((

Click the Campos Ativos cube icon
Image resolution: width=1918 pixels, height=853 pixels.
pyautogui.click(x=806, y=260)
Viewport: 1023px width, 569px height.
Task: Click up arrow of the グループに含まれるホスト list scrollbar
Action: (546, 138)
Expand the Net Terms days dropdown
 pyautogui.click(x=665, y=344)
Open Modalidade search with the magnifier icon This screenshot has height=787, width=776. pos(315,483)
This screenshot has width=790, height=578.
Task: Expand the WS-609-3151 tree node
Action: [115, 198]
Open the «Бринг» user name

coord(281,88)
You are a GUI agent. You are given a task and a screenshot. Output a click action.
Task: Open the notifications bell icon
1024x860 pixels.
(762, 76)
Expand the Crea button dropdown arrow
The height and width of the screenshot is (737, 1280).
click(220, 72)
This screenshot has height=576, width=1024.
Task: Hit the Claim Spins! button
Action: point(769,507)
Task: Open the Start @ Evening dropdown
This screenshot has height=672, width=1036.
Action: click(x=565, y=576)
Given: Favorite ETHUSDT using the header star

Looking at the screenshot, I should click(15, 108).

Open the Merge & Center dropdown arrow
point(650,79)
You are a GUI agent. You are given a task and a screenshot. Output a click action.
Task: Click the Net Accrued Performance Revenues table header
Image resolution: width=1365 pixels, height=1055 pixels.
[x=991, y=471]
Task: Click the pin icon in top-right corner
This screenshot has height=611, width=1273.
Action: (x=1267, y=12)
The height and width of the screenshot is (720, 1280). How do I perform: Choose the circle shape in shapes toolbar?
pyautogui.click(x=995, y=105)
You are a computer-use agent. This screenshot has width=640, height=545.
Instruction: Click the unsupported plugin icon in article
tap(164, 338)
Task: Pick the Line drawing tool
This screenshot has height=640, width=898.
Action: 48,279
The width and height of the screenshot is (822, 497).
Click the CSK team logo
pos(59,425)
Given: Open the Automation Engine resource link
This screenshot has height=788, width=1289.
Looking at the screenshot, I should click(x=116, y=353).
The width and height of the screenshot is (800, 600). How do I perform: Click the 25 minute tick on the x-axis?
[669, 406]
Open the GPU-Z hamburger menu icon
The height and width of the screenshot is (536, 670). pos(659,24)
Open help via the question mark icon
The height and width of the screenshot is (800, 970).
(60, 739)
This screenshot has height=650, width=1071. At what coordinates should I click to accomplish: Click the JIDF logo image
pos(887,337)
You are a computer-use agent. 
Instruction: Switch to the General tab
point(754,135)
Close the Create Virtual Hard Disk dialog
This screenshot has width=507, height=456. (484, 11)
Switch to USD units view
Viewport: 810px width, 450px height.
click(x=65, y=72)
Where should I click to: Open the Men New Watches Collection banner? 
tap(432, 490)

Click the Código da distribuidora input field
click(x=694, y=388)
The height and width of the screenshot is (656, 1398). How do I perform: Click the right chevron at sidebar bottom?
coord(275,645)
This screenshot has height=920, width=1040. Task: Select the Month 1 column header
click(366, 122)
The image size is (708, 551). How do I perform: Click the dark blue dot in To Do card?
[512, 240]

))

Task goal: Out of the data above, transcribe exactly and only the lines starting with the line that has "1024x860 pixels." and going on through the line that has "Task: Open the Start @ Evening dropdown", both included.

Answer space:
1024x860 pixels.
(762, 76)
Expand the Crea button dropdown arrow
The height and width of the screenshot is (737, 1280).
click(220, 72)
This screenshot has height=576, width=1024.
Task: Hit the Claim Spins! button
Action: point(769,507)
Task: Open the Start @ Evening dropdown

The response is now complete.